Open Heart Surgery is not an experience I would recommend for anyone, but it is better than the alternative, which would be attending one’s own funeral. Without it, I would have been dead on 26 July.

The kindness and professionalism of the EMTs, nurses and doctors and physician’s assistants and all the administrative personnel at Coquille Valley Hospital and the Life Flight crew, and at Sacred Heart/Peace Health in Eugene has been overwhelming and unexpected.

I spent the next week after surgery recuperating in hospital, then they kicked me out and sent me home, back to the ranch on August 1st.

It’s now been 7 weeks since the surgery, and I am recuperating well, attending weekly cardio rehab sessions in Coos Bay, monitoring my blood closely for things I never cared about before, and taking all kinds of drugs for blood pressure, clotting factors, etc.
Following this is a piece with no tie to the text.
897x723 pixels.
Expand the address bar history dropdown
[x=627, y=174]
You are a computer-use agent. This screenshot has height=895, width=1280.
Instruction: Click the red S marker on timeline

The moral of my story is: Don’t ignore warnings about high blood pressure. If I’d been taking the blood pressure drugs I should have been taking for the last 20 years, and hadn’t been smoking cigars for that whole period, and hadn’t had a genetic predisposition toward an aortic disection and a faulty heart valve, then I’d have possibly avoided this open heart surgery. But maybe not; it’s quite possible that despite taking blood pressure meds and not smoking for 20 years, I’d have had this happen anyway. The surgeon couldn’t really say that I could have done anything different to avoid having this happen.

So, having survived a near brush with death, and been given another chance at life, I am happy to be alive and very thankful to my family for “circling the wagons” and helping me get through this.